» **PROVIDED MATERIAL**
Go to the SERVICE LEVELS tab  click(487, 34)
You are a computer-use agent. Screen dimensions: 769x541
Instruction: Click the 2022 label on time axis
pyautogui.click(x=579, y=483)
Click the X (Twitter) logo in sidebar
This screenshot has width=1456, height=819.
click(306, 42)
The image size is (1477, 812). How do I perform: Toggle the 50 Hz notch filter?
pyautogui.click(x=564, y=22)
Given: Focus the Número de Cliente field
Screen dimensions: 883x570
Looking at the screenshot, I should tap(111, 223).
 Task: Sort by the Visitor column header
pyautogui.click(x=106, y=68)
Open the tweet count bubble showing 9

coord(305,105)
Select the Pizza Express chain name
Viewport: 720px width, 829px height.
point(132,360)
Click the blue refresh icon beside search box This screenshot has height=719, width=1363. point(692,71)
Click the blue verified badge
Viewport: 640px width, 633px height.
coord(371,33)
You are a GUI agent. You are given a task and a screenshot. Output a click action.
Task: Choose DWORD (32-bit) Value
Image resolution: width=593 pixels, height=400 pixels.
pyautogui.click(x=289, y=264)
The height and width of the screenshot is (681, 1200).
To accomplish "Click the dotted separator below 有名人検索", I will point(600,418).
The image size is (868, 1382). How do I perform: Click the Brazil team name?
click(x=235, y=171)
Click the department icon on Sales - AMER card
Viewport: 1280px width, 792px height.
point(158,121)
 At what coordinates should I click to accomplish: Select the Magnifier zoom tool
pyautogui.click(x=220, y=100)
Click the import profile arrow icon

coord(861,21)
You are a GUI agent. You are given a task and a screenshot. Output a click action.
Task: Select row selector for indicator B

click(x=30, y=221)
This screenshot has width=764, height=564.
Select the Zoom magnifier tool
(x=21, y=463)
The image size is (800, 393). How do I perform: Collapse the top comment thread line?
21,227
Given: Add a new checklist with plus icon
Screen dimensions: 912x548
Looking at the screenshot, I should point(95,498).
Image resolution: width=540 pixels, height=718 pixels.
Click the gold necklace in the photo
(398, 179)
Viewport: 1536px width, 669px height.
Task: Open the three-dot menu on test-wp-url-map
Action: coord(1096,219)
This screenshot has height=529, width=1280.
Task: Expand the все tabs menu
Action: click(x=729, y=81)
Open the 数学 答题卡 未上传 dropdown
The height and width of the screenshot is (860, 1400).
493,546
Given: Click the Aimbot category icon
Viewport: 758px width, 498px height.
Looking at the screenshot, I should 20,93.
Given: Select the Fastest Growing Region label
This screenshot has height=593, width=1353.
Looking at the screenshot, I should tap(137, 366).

» **WHAT THIS TASK INVOLVES**
With nothing omitted, set down all of the records again.

» **RESULT OF THIS EXERCISE**
Go to the SERVICE LEVELS tab  click(487, 34)
You are a computer-use agent. Screen dimensions: 769x541
Instruction: Click the 2022 label on time axis
pyautogui.click(x=579, y=483)
Click the X (Twitter) logo in sidebar
This screenshot has width=1456, height=819.
click(306, 42)
The image size is (1477, 812). How do I perform: Toggle the 50 Hz notch filter?
pyautogui.click(x=564, y=22)
Given: Focus the Número de Cliente field
Screen dimensions: 883x570
Looking at the screenshot, I should tap(111, 223).
 Task: Sort by the Visitor column header
pyautogui.click(x=106, y=68)
Open the tweet count bubble showing 9

coord(305,105)
Select the Pizza Express chain name
Viewport: 720px width, 829px height.
point(132,360)
Click the blue refresh icon beside search box This screenshot has height=719, width=1363. point(692,71)
Click the blue verified badge
Viewport: 640px width, 633px height.
coord(371,33)
You are a GUI agent. You are given a task and a screenshot. Output a click action.
Task: Choose DWORD (32-bit) Value
Image resolution: width=593 pixels, height=400 pixels.
pyautogui.click(x=289, y=264)
The height and width of the screenshot is (681, 1200).
To accomplish "Click the dotted separator below 有名人検索", I will point(600,418).
The image size is (868, 1382). How do I perform: Click the Brazil team name?
click(x=235, y=171)
Click the department icon on Sales - AMER card
Viewport: 1280px width, 792px height.
point(158,121)
 At what coordinates should I click to accomplish: Select the Magnifier zoom tool
pyautogui.click(x=220, y=100)
Click the import profile arrow icon

coord(861,21)
You are a GUI agent. You are given a task and a screenshot. Output a click action.
Task: Select row selector for indicator B

click(x=30, y=221)
This screenshot has width=764, height=564.
Select the Zoom magnifier tool
(x=21, y=463)
The image size is (800, 393). How do I perform: Collapse the top comment thread line?
21,227
Given: Add a new checklist with plus icon
Screen dimensions: 912x548
Looking at the screenshot, I should point(95,498).
Image resolution: width=540 pixels, height=718 pixels.
Click the gold necklace in the photo
(398, 179)
Viewport: 1536px width, 669px height.
Task: Open the three-dot menu on test-wp-url-map
Action: coord(1096,219)
This screenshot has height=529, width=1280.
Task: Expand the все tabs menu
Action: click(x=729, y=81)
Open the 数学 答题卡 未上传 dropdown
The height and width of the screenshot is (860, 1400).
493,546
Given: Click the Aimbot category icon
Viewport: 758px width, 498px height.
Looking at the screenshot, I should 20,93.
Given: Select the Fastest Growing Region label
This screenshot has height=593, width=1353.
Looking at the screenshot, I should tap(137, 366).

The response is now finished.